(Provided data begins)

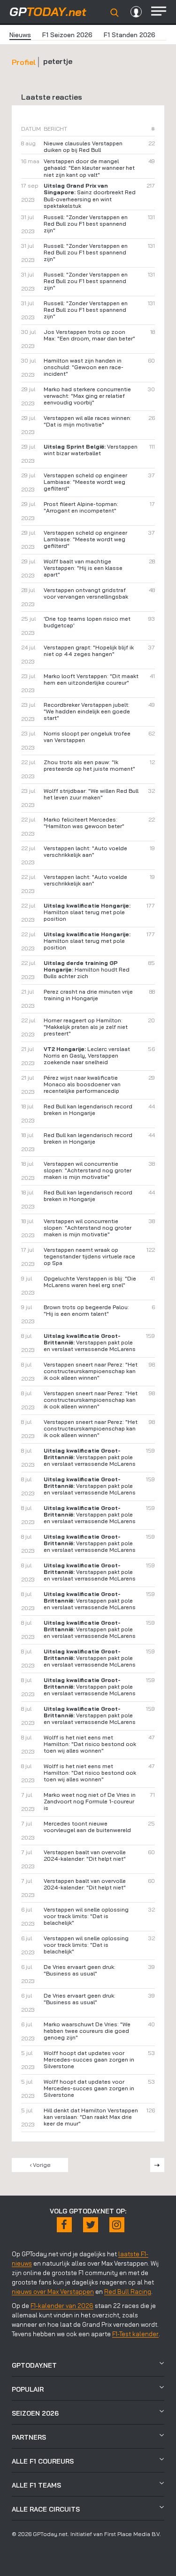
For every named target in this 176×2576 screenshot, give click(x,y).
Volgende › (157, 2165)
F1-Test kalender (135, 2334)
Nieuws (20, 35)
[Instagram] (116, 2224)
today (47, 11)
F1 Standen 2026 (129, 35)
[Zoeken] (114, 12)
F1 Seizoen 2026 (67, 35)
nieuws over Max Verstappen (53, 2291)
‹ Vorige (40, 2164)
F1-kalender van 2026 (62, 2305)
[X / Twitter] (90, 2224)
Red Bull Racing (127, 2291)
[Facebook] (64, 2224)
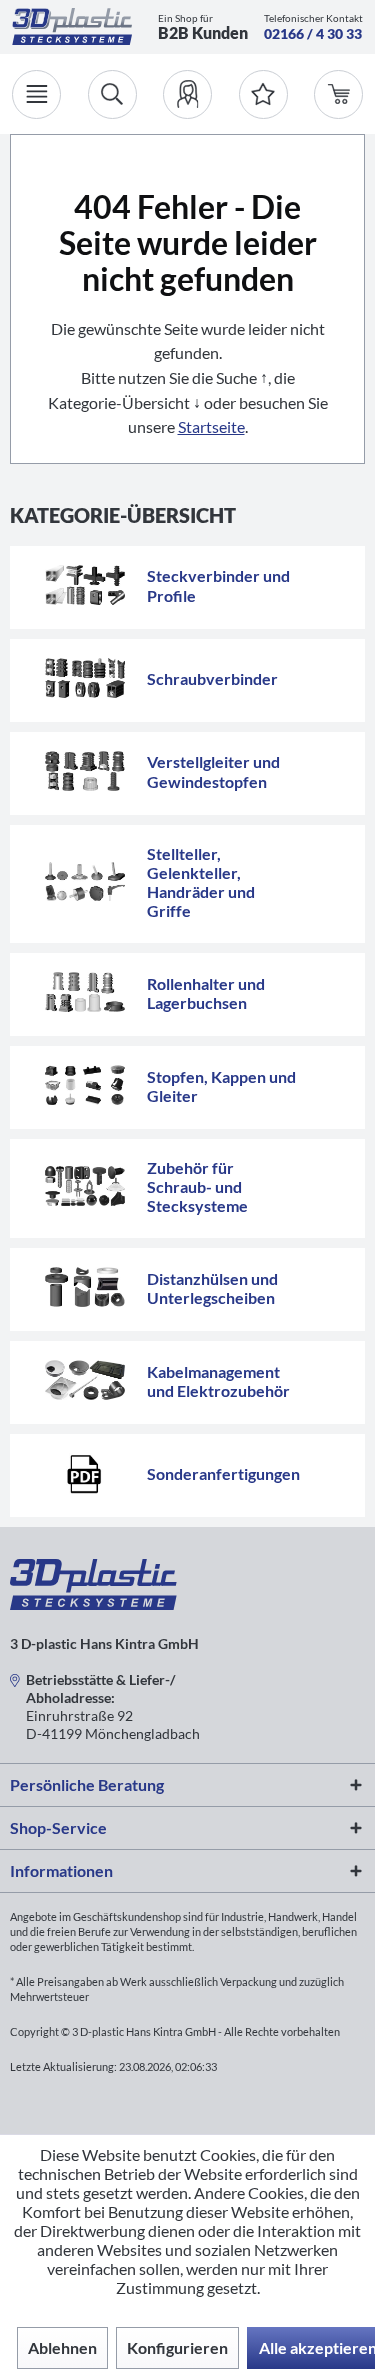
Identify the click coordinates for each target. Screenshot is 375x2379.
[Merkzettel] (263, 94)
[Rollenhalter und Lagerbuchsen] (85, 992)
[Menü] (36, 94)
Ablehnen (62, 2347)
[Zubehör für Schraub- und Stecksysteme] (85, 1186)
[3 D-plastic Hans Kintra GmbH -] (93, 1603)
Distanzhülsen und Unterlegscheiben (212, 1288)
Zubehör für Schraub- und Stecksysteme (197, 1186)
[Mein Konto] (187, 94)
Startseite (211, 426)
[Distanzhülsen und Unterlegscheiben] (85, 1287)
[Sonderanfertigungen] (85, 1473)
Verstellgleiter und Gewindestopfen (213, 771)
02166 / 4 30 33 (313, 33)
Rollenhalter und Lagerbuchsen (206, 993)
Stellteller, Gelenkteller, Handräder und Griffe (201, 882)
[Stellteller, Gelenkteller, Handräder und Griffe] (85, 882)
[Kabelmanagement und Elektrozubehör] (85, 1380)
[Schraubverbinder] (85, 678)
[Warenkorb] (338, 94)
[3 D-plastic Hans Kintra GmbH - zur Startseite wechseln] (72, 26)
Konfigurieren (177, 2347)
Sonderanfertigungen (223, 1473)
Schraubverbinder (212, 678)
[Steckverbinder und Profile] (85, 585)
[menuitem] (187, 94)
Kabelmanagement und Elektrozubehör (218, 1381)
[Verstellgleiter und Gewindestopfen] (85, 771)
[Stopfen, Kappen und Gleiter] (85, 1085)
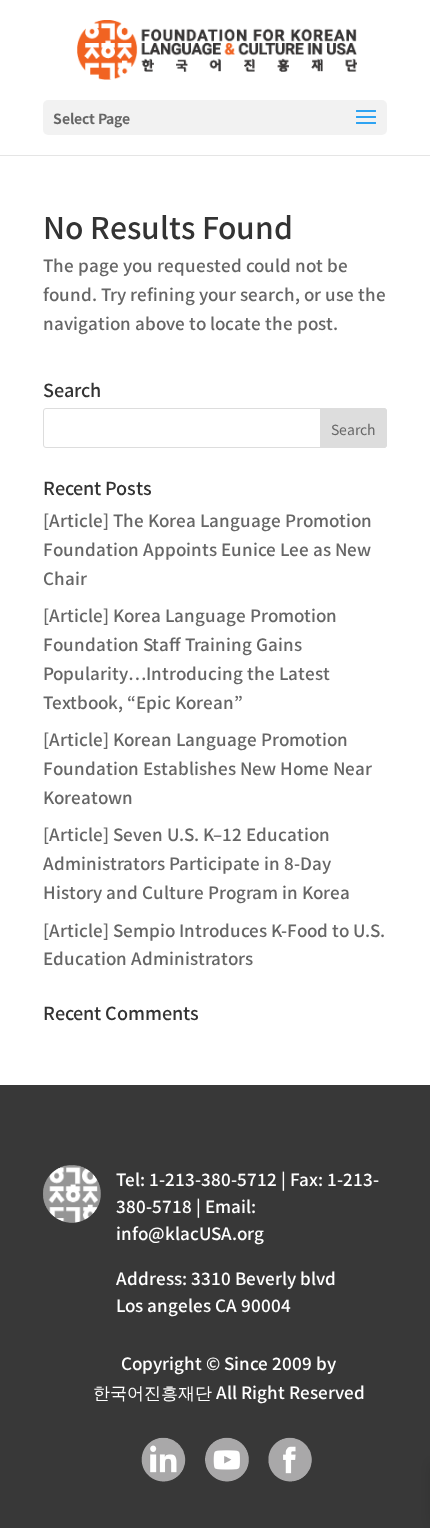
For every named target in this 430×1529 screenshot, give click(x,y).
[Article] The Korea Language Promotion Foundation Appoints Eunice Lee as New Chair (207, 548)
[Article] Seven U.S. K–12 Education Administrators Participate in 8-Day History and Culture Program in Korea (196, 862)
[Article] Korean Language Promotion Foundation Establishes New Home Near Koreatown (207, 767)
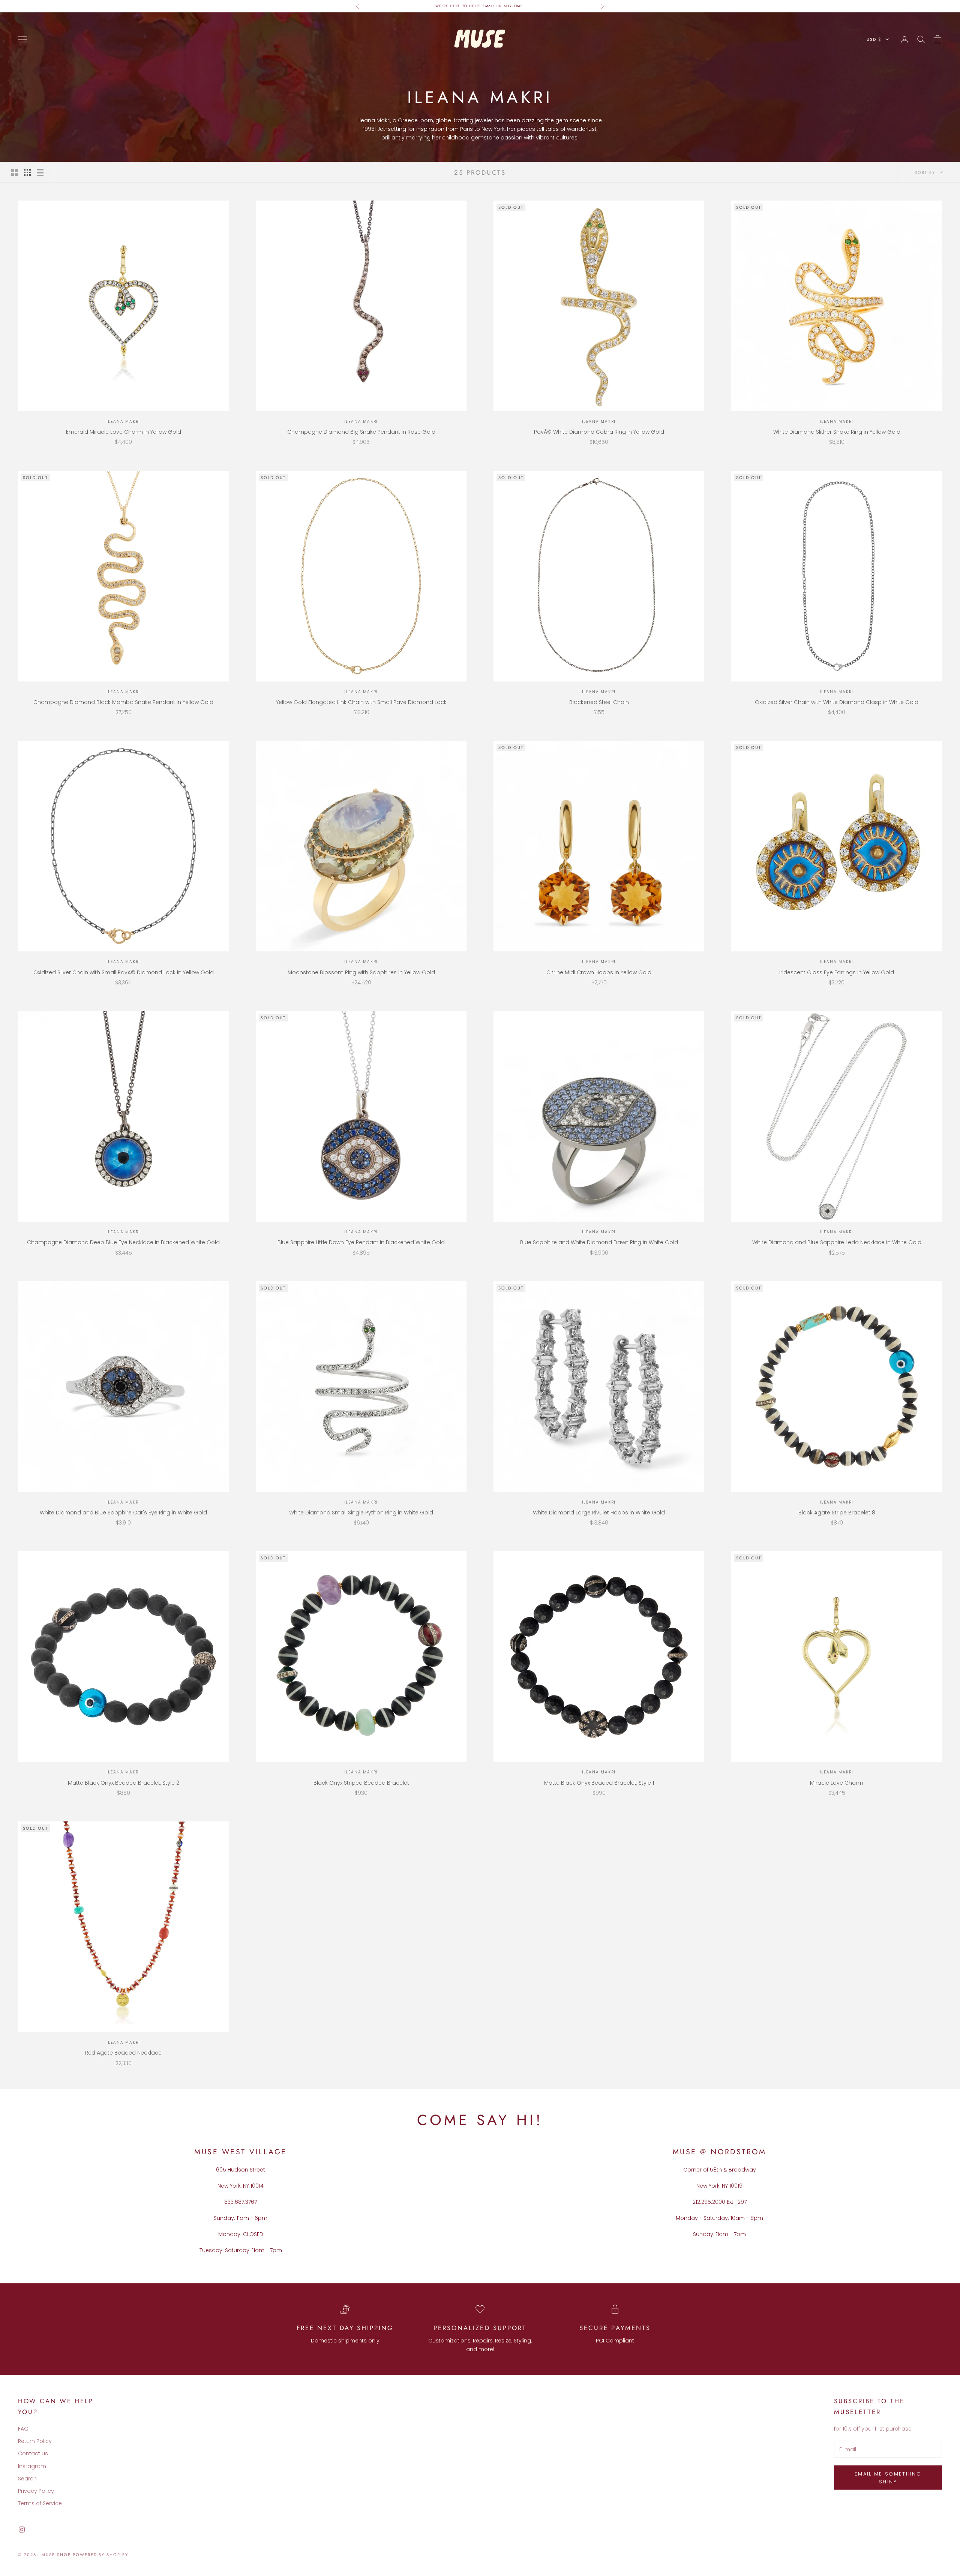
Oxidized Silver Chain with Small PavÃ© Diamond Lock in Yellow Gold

(Provided data ends)

If an entry contains a picture, leave it out and repeat the rest exactly.

For every named target in this 176×2576 screenshot, give click(x,y).
Volgende › (157, 2165)
F1-Test kalender (135, 2334)
Nieuws (20, 35)
[Instagram] (116, 2224)
today (47, 11)
F1 Standen 2026 (129, 35)
[Zoeken] (114, 12)
F1 Seizoen 2026 (67, 35)
nieuws over Max Verstappen (53, 2291)
‹ Vorige (40, 2164)
F1-kalender van 2026 (62, 2305)
[X / Twitter] (90, 2224)
Red Bull Racing (127, 2291)
[Facebook] (64, 2224)
Identify the click coordinates for each target. Screenshot is 375x2379.
[Merkzettel] (263, 94)
[Rollenhalter und Lagerbuchsen] (85, 992)
[Menü] (36, 94)
Ablehnen (62, 2347)
[Zubehör für Schraub- und Stecksysteme] (85, 1186)
[3 D-plastic Hans Kintra GmbH -] (93, 1603)
Distanzhülsen und Unterlegscheiben (212, 1288)
Zubehör für Schraub- und Stecksysteme (197, 1186)
[Mein Konto] (187, 94)
Startseite (211, 426)
[Distanzhülsen und Unterlegscheiben] (85, 1287)
[Sonderanfertigungen] (85, 1473)
Verstellgleiter und Gewindestopfen (213, 771)
02166 / 4 30 33 (313, 33)
Rollenhalter und Lagerbuchsen (206, 993)
Stellteller, Gelenkteller, Handräder und Griffe (201, 882)
[Stellteller, Gelenkteller, Handräder und Griffe] (85, 882)
[Kabelmanagement und Elektrozubehör] (85, 1380)
[Schraubverbinder] (85, 678)
[Warenkorb] (338, 94)
[3 D-plastic Hans Kintra GmbH - zur Startseite wechseln] (72, 26)
Konfigurieren (177, 2347)
Sonderanfertigungen (223, 1473)
Schraubverbinder (212, 678)
[Steckverbinder und Profile] (85, 585)
[menuitem] (187, 94)
Kabelmanagement und Elektrozubehör (218, 1381)
[Verstellgleiter und Gewindestopfen] (85, 771)
[Stopfen, Kappen und Gleiter] (85, 1085)
For every named target in this 430×1529 screenshot, give click(x,y).
[Article] The Korea Language Promotion Foundation Appoints Eunice Lee as New Chair (207, 548)
[Article] Seven U.S. K–12 Education Administrators Participate in 8-Day History and Culture Program in Korea (196, 862)
[Article] Korean Language Promotion Foundation Establishes New Home Near Koreatown (207, 767)
Oxidized Silver Chain with Small PavÃ© Diamond Lock in Yellow Gold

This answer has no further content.